## Entries supplied
______________________________

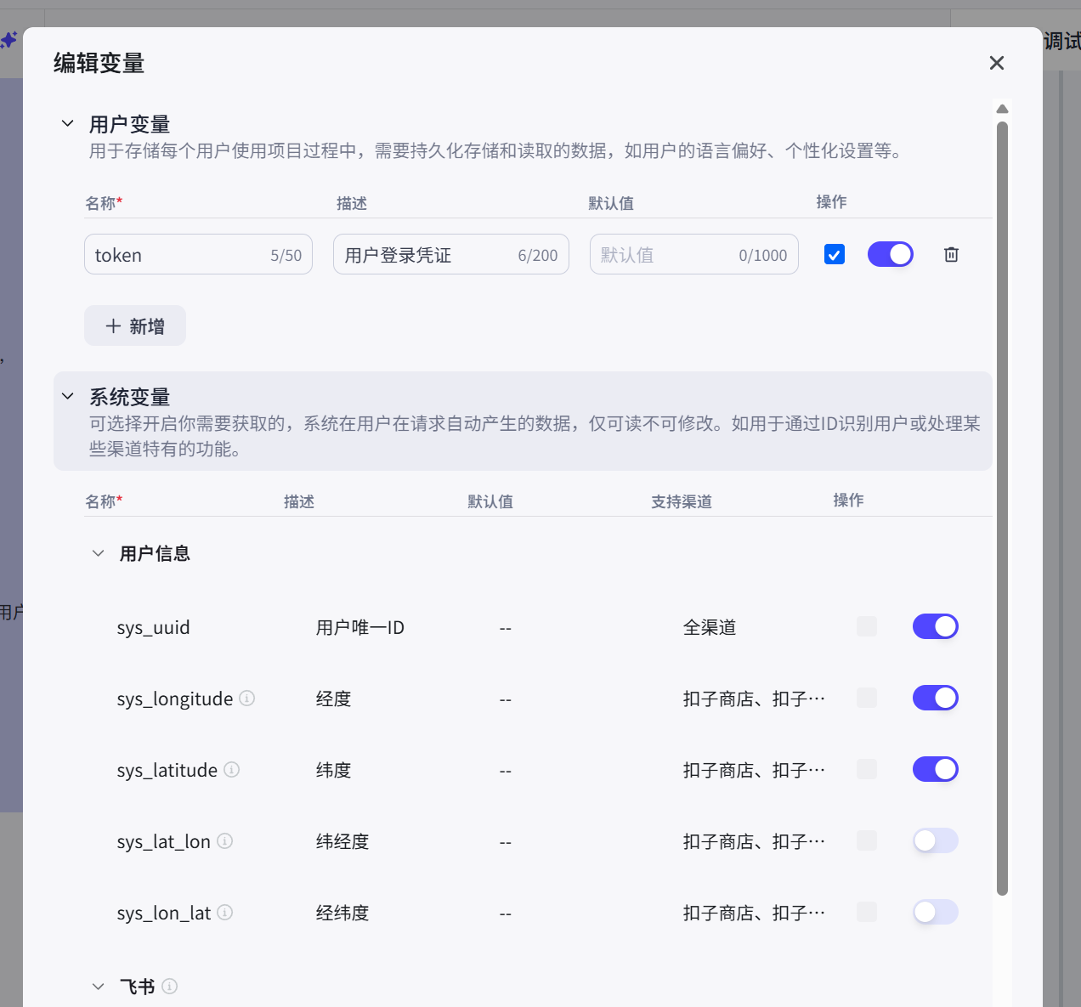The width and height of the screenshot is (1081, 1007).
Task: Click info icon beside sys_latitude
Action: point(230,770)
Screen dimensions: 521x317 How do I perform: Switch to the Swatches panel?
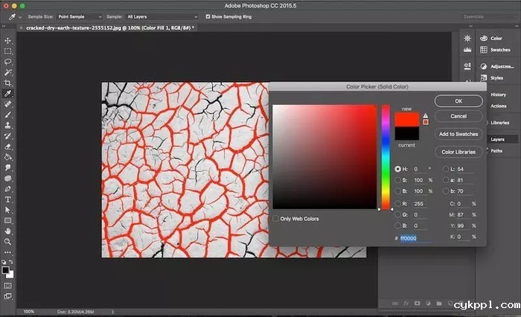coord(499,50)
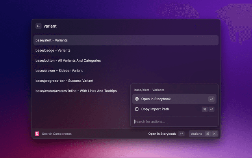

______________________________

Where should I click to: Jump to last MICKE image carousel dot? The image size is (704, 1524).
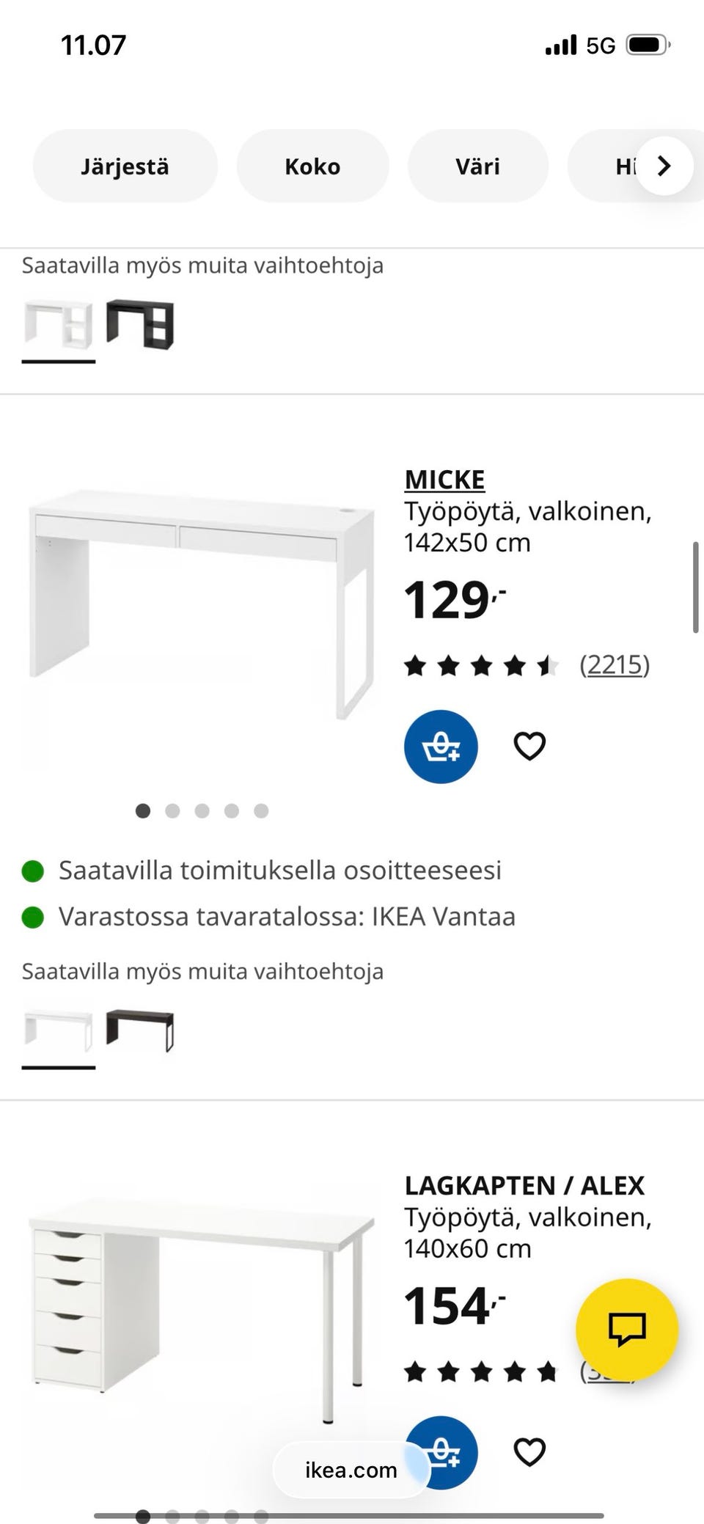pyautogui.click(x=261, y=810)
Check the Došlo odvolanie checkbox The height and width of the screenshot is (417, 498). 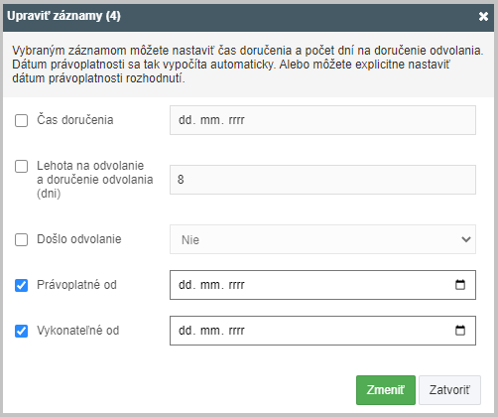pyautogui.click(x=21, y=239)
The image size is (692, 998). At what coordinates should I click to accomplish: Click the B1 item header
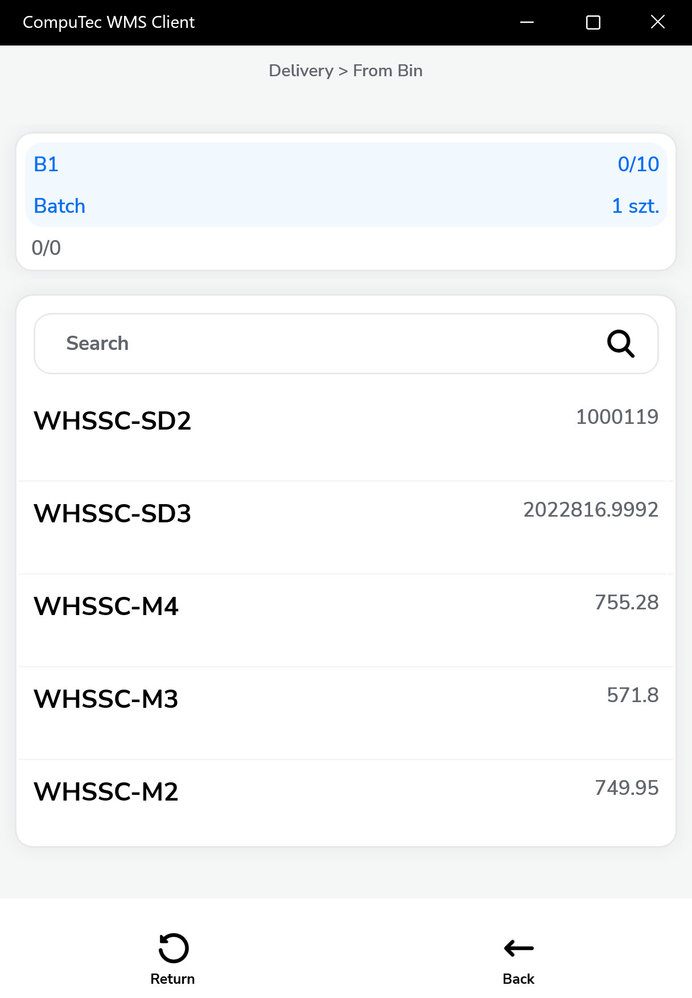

______________________________

Tally the lines in the data above that contain the string "size", counting only matches with the same case, and give only the number.

## Output for this exercise
2